Back during the Second World War it was a rule of thumb that major battles consumed about a battalion's worth of combat troops a day. Exhausted divisions (or infantry regiments) would be withdrawn from the front and refreshed in a safe area. Sometimes entire divisions were reduced to a skeleton force and not merely refreshed, but rebuilt over months. The armies of WW2 became accustomed to the need to supply fresh bodies and new hardware to the front at appalling rates.
Later on, in 1967 and 1973 and again in 1991, clashes of all-motorised, armor-heavy forces destroyed astonishing quantities of tanks within a few days. Hundreds of tanks were destroyed daily (on average), exceeding even the mass destruction of tanks at Kursk 1943 on many days. This rapid rate of attrition freaked out NATO and presumably also Warsaw Pact army officer corps, but European NATO never really built up appropriate reserves of tanks, likening itself rather to the winning side of these tank destruction events. The U.S.Army instead kept building excess M1 Abrams, keeping thousands of older M1 Abrams models in storage at home.

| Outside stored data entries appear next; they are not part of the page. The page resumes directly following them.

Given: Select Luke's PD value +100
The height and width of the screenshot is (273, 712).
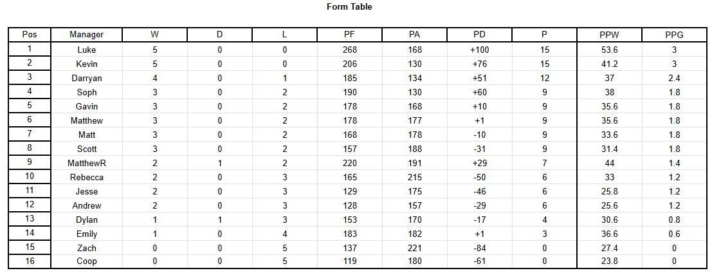Looking at the screenshot, I should [x=480, y=50].
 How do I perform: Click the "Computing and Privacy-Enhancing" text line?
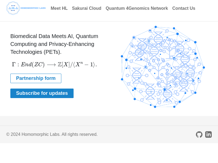coord(52,44)
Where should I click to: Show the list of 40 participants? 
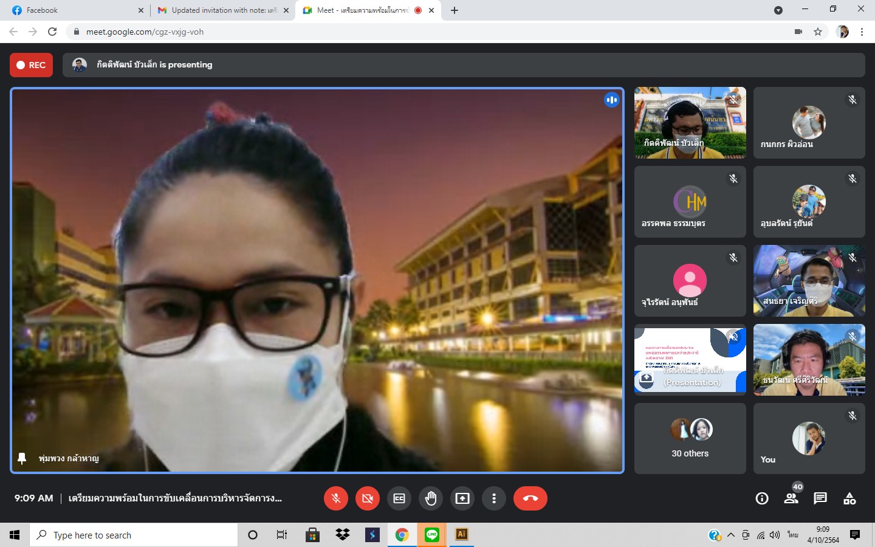[791, 498]
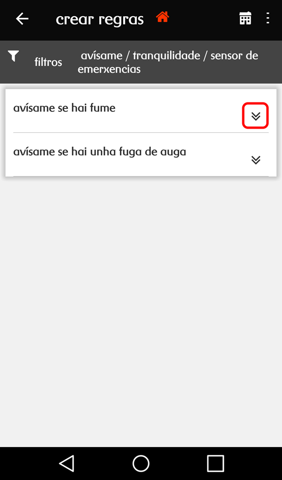The height and width of the screenshot is (480, 282).
Task: Tap Android back triangle navigation button
Action: pos(67,463)
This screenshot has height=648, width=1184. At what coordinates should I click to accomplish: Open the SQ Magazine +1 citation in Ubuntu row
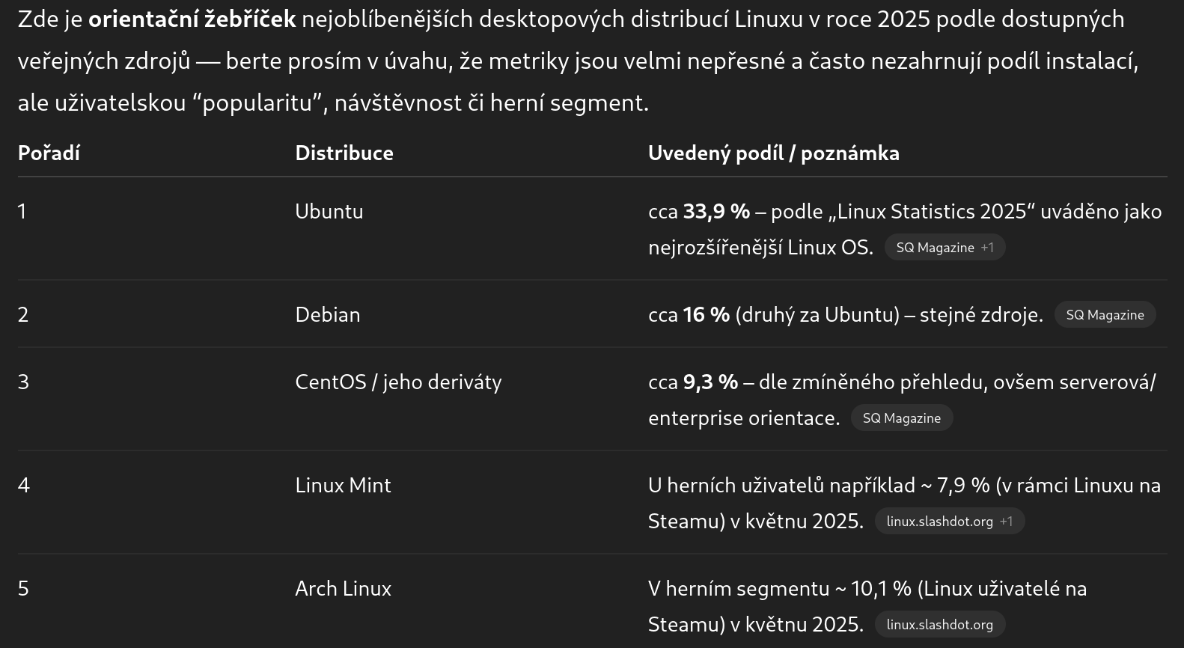point(945,248)
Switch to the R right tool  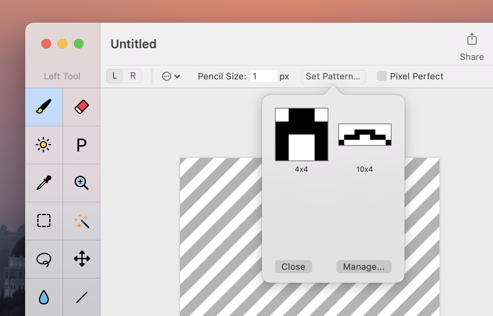click(133, 76)
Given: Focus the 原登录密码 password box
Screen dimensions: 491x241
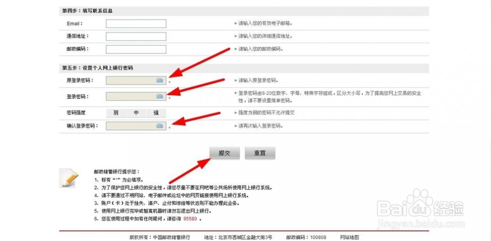Looking at the screenshot, I should coord(131,80).
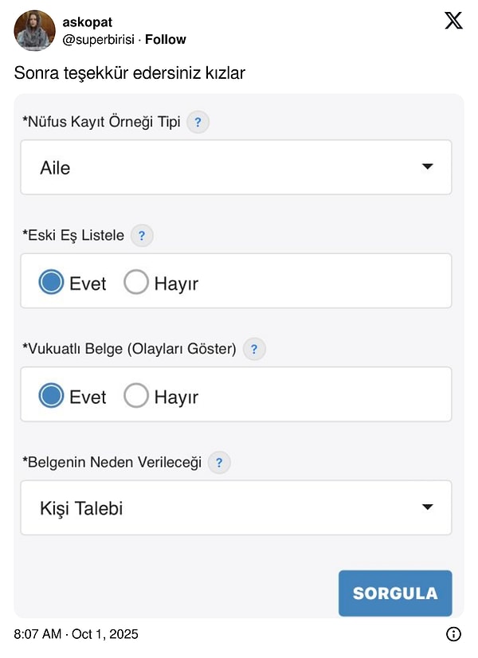Image resolution: width=478 pixels, height=658 pixels.
Task: Select Evet for Eski Eş Listele
Action: click(x=51, y=282)
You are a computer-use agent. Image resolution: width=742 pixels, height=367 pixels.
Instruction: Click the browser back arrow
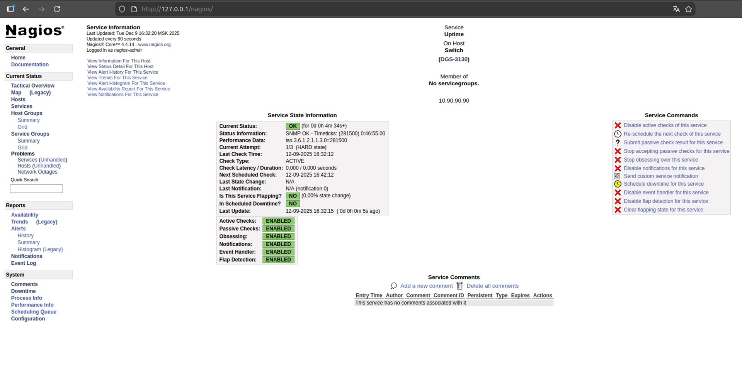(x=26, y=9)
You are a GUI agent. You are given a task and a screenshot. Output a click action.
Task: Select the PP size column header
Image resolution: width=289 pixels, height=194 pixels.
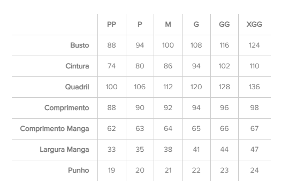tap(111, 24)
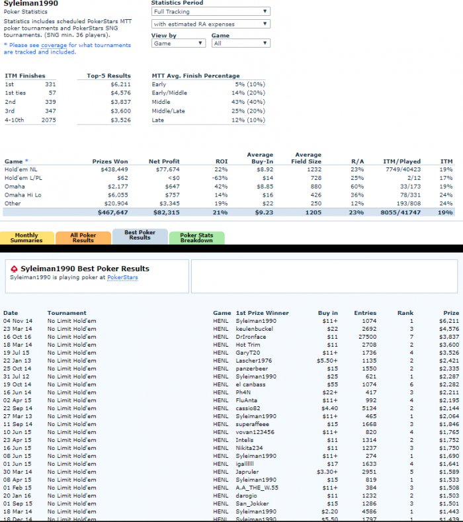Click the red spade icon beside Best Poker Results
Viewport: 463px width, 522px height.
coord(14,269)
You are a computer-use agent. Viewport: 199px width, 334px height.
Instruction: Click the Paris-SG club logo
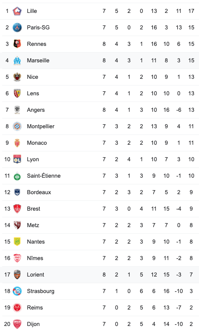click(x=17, y=28)
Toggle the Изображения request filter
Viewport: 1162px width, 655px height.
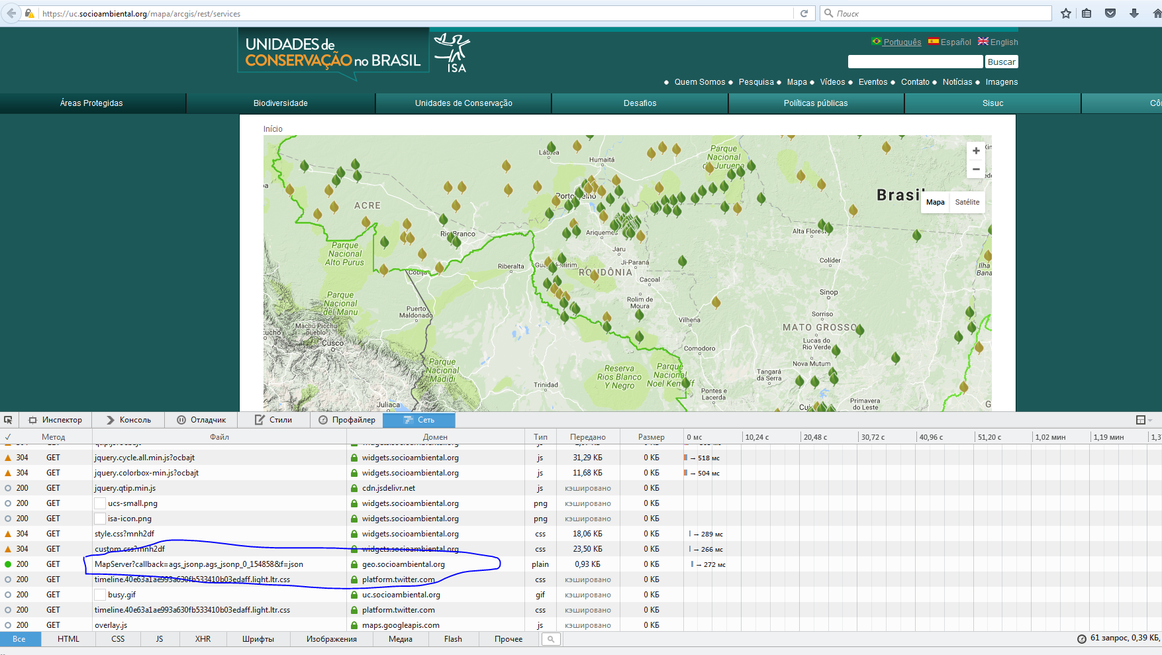(331, 639)
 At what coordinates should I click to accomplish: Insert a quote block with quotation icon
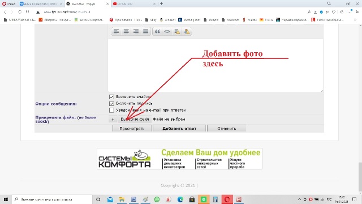tap(157, 32)
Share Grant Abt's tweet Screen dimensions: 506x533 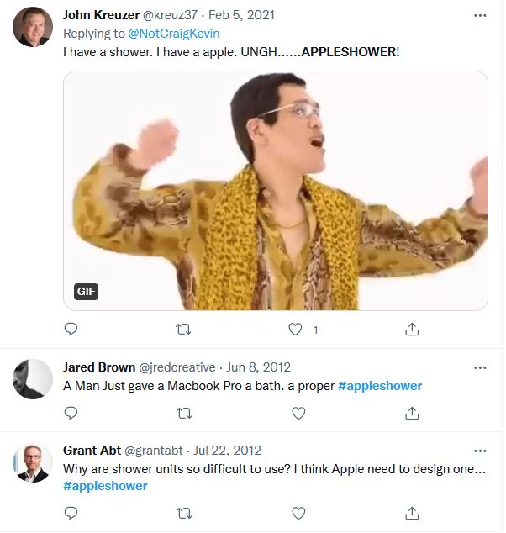point(412,513)
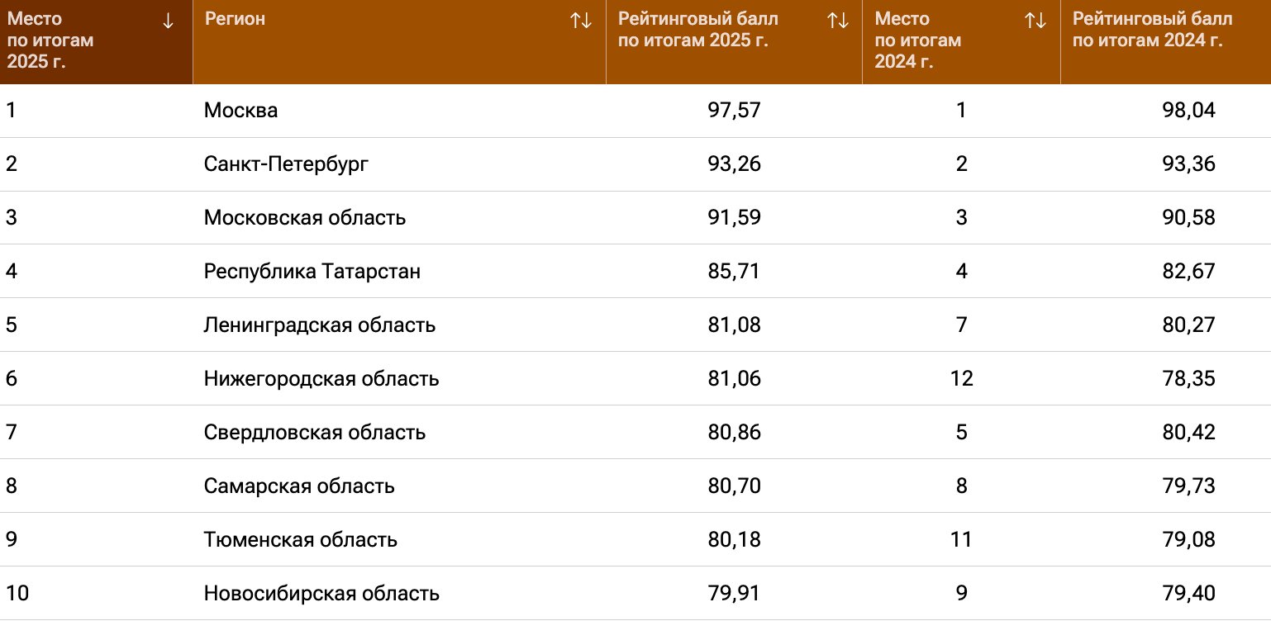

Fast forward to current affairs:
Brigades and (reinforced) battalion battlegroups are the dominant formation for ground forces employment for conventional warfare. Brigades can be expected to have one or at most two tank battalions, reinforced battalion battlegroups one tank company or battalion. That's anything from about a dozen to about a hundred (main battle) tanks. In other words; one inept or unlucky move and the entire battlegroup may be very weak on tanks if not tankless (tank brigades would rather run out of infantry first).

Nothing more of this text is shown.